I can't edit older posts, or I'll mess up the asterisks.
In the old system, they worked as intended.
 
Sure, sounds reasonable.
 
6:45 AM
Any reason this question on word stress wouldn't be ontopic if it was migrated to ELU? christianity.stackexchange.com/q/38924/6071
 
looks like a question for linguistics.se
 
@infinitesimal I think it would be ontopic in both. I don't know which site would be more likely to get better answers. (But I know it's not Christianity!)
 
my advice would be to try linguistics.se first :-)
 
 
3 hours later…
10:16 AM
@Cerberus I can.
 
 
2 hours later…
12:25 PM
@TRiG You're all to me.
 
> You can now read 78.5% of all real Spanish text
 
12:44 PM
@tchrist: Regarding a construction like Yo pensaba en ti, is there any way to tell whether it would be translated as "I was thinking about you" versus "I used to think about you"? Context only, perhaps? Or does that distinction not exist?
 
Yes, context only.
But not much distinction, no.
I would think about you every time you drove away.
It means that, too.
@Cerberus Just escape them.
 
I suppose I just have to get used to thinking those thoughts en español.
 
It’s a narrative past.
I used to think about you could be Solía pensar en ti.

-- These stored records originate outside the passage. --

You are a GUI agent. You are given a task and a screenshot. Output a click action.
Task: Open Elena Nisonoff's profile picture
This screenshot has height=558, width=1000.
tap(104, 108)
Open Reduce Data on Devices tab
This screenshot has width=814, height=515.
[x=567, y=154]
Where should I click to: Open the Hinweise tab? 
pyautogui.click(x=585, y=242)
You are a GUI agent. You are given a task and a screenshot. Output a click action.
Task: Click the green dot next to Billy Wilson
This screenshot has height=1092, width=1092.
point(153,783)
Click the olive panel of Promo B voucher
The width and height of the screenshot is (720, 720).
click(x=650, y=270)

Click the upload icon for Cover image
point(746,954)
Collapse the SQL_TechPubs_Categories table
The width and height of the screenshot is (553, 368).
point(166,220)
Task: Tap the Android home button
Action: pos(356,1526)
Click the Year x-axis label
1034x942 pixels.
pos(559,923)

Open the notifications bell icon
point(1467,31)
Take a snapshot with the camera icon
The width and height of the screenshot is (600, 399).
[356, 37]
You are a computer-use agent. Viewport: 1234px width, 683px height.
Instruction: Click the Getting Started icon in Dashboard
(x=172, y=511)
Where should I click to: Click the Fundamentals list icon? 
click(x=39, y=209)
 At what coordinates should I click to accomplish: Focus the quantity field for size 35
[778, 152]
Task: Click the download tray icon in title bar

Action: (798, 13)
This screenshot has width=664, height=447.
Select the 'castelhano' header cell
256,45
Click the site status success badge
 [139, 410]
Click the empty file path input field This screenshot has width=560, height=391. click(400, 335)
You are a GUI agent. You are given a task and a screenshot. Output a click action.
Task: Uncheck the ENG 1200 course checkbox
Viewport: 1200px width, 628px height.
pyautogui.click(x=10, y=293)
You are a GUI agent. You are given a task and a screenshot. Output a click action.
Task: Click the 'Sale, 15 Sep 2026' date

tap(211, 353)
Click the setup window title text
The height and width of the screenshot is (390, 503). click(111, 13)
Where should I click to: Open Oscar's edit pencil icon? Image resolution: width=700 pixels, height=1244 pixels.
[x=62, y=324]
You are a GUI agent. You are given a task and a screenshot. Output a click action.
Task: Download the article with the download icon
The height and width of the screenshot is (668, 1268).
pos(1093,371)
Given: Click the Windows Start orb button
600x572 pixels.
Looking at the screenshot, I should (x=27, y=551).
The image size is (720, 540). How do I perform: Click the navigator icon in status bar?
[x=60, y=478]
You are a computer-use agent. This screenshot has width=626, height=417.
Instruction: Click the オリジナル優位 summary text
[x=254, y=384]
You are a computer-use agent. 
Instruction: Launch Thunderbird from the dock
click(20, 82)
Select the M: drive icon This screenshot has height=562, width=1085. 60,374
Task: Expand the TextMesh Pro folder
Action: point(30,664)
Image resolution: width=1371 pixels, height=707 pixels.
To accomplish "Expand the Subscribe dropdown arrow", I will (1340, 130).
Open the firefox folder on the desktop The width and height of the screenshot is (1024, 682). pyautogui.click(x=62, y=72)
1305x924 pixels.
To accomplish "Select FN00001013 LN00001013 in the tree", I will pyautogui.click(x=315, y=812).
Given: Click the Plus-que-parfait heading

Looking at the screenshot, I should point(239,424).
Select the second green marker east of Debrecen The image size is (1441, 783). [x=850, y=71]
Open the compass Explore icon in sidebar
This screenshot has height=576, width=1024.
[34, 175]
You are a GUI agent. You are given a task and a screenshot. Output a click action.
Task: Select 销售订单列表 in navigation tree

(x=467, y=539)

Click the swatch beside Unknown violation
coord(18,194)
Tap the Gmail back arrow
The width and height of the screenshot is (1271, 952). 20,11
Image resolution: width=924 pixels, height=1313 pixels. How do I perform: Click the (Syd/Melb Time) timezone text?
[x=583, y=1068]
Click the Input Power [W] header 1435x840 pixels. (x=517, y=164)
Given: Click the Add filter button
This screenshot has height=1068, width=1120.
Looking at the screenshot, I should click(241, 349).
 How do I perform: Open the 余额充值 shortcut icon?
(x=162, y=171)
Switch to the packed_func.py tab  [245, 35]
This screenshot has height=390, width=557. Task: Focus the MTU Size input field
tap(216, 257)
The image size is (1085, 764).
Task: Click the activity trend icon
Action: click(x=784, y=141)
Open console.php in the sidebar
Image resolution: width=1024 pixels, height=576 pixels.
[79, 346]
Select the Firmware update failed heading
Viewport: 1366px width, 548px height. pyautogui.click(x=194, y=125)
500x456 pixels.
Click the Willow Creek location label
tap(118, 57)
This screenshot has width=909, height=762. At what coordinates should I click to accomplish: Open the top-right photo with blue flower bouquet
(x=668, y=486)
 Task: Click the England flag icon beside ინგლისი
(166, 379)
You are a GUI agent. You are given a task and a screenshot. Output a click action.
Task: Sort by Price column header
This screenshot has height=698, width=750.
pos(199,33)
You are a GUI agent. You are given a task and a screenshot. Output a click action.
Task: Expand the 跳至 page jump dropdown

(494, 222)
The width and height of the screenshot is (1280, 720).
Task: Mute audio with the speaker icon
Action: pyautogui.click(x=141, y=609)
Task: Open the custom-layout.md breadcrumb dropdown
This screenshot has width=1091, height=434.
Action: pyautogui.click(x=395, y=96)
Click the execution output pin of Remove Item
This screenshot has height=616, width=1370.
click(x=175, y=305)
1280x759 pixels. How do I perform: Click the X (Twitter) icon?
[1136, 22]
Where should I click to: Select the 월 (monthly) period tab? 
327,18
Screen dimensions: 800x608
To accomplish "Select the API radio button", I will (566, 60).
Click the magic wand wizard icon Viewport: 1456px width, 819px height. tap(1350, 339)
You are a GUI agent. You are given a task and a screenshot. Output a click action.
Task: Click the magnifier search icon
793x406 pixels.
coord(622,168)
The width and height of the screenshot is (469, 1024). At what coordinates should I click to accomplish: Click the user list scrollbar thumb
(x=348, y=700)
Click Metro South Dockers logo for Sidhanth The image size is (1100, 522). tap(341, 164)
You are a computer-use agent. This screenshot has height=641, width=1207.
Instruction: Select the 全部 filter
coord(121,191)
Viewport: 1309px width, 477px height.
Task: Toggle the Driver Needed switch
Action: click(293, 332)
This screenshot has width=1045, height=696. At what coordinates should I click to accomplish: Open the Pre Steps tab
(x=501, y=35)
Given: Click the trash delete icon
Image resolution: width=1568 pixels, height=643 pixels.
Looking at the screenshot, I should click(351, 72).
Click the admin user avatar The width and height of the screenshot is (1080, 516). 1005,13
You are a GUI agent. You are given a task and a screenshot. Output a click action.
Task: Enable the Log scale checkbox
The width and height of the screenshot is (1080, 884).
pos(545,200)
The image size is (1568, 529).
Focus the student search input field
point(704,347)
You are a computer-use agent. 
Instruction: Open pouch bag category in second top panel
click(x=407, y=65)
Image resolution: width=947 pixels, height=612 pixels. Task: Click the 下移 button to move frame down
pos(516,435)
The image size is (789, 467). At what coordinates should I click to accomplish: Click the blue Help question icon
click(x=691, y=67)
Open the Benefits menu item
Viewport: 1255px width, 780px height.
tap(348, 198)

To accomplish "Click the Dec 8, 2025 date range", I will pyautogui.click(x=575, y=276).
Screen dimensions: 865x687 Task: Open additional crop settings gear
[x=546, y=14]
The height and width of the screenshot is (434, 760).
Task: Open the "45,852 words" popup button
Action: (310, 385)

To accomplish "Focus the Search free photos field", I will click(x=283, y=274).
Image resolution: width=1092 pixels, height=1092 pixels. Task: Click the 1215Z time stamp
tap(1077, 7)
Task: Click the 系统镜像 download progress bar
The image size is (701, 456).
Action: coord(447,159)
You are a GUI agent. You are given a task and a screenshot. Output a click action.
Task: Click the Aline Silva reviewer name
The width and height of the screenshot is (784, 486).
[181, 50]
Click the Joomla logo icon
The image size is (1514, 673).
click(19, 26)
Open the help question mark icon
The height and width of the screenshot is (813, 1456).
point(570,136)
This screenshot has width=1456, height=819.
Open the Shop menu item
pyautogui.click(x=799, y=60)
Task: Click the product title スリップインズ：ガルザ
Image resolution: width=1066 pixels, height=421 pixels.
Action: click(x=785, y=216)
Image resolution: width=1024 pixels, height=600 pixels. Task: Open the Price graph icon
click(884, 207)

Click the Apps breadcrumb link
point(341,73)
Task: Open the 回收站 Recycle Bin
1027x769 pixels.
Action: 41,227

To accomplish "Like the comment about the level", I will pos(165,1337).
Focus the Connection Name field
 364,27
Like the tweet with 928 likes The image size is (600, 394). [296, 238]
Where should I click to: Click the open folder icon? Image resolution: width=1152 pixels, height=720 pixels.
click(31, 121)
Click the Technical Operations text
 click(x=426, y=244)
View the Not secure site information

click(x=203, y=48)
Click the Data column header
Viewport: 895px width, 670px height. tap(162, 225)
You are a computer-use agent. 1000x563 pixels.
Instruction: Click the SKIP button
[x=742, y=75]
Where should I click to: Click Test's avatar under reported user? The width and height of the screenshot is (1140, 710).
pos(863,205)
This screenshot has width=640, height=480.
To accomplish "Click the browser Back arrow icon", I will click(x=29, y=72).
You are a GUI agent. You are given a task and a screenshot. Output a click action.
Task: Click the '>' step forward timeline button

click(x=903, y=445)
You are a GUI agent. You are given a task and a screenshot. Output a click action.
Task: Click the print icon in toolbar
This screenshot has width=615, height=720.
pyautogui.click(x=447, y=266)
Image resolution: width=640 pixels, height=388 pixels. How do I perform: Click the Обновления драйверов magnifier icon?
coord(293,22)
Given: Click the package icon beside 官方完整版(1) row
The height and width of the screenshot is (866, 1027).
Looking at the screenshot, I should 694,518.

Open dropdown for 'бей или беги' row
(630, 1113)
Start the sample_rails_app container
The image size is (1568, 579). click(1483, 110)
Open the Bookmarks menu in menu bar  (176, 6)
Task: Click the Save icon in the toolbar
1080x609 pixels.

Soler is to be used to doing something.
It’s an o->ue stem changer in the present.
Mi esposa suele llamarme después.
My wife usually calls me afterwards.
 
Next question: I'm still having trouble determining when se should be used as the dative pronoun. Any reliable indicators?
 
Yes, guaranteed indicator.
 
12:54 PM
@tchrist Ah, with a backslash, I didn't know you could do that.
Since the day I arrived here, I have wondered why SE doesn't add legenda for their markup next to the editing box.
 
Le/les is the normal dative clitic, but se is used when there is also an accusative clitic AND that accusative clitic starts with L-.
Think of it as a sandhi rule.
Otherwise se is used for reflexives and impersonals.
 
@tchrist Can you give me a couple of examples?
 
I told her it: le se lo dije.
You throw out the le for her because of the lo coming right away.
 
Why wouldn't it have been la for her in that case?
 
La is accusative.
 
12:58 PM
Ah.
 
Datives don’t show gender, just number, and then only when they are le/les, not when they get reduced to se.
 
I think I need to make a wall chart.
 
You can only distinguish dative-vs-accusative in the 3rd person.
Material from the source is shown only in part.